Counting Tokens Before Sending
The /v1/messages/count_tokens endpoint lets you check token usage before making a billable API call — useful for enforcing per-user limits:
public int countTokens(String systemPrompt, String userMessage) {
CountTokensResponse count = client.messages().countTokens(
MessageCountTokensParams.builder()
.model(Model.CLAUDE_SONNET_4_6)
.system(systemPrompt)
.addMessage(MessageParam.builder()
.role(MessageParam.Role.USER)
.content(userMessage)
.build())
.build()
);
return count.inputTokens();
}
// Guard against expensive requests
public String safeComplete(String system, String user) {
int tokens = countTokens(system, user);
if (tokens > 10_000) {
throw new RequestTooLargeException(
"Request is " + tokens + " tokens; limit is 10,000");
}
return complete(user);
}Prompt Caching: Reduce Costs by 90%
For requests with a long, stable system prompt (documentation, a large codebase, a reference dataset), Anthropic's prompt caching charges subsequent requests at 10% of normal input token cost:
import com.anthropic.models.CacheControlEphemeral;
Message response = client.messages().create(
MessageCreateParams.builder()
.model(Model.CLAUDE_SONNET_4_6)
.maxTokens(1024)
// The large, stable system prompt — mark for caching
.system(List.of(
SystemMessageParam.builder()
.text(largeDocumentationContext) // could be 50k+ tokens
.cacheControl(CacheControlEphemeral.builder().build())
.build()
))
// The per-request user question — NOT cached
.addMessage(MessageParam.builder()
.role(MessageParam.Role.USER)
.content(userQuestion)
.build())
.build()
);
// Check cache performance in the response
Usage usage = response.usage();
System.out.println("Cache read tokens: " + usage.cacheReadInputTokens());
System.out.println("Cache write tokens: " + usage.cacheCreationInputTokens());The cache lives for 5 minutes. Any request using the same prefix within that window gets the cached version. For a chatbot with a 10k-token system prompt and 100 messages per minute, this reduces input token costs by 80–90%.

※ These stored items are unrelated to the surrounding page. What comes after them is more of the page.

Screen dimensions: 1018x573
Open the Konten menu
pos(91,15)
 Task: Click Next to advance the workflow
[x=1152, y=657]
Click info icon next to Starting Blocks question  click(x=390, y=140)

Async Operations with CompletableFuture
The Anthropic SDK's async client returns CompletableFuture, letting you call multiple models concurrently:
import com.anthropic.client.AnthropicAsync;
@Service
public class ModelComparisonService {
private final AnthropicAsync asyncClient;
public CompletableFuture<ModelComparison> compareModels(String prompt) {
var params = MessageCreateParams.builder()
.maxTokens(1024)
.addMessage(MessageParam.builder()
.role(MessageParam.Role.USER)
.content(prompt).build());
CompletableFuture<String> sonnetFuture = asyncClient.messages()

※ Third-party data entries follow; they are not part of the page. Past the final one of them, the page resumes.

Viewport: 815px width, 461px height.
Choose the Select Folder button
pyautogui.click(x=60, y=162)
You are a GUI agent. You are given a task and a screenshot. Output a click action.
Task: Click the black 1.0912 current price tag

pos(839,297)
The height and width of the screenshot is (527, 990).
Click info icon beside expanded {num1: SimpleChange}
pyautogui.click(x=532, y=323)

.create(params.model(Model.CLAUDE_SONNET_4_6).build())
.thenApply(this::extractText);
CompletableFuture<String> haikuFuture = asyncClient.messages()
.create(params.model(Model.CLAUDE_HAIKU_4_5_20251001).build())
.thenApply(this::extractText);
// Both calls run concurrently
return CompletableFuture.allOf(sonnetFuture, haikuFuture)
.thenApply(v -> new ModelComparison(
sonnetFuture.join(),
haikuFuture.join()
));
}
}Use the Anthropic Java SDK when you need: (1) features not yet in Spring AI, (2) non-Spring applications, (3) maximum control over streaming, (4) custom retry/fallback beyond Spring AI's defaults. Use Spring AI for everything else — it handles the boilerplate and integrates cleanly with the Spring ecosystem. Both are production-ready; the choice is about fit, not quality.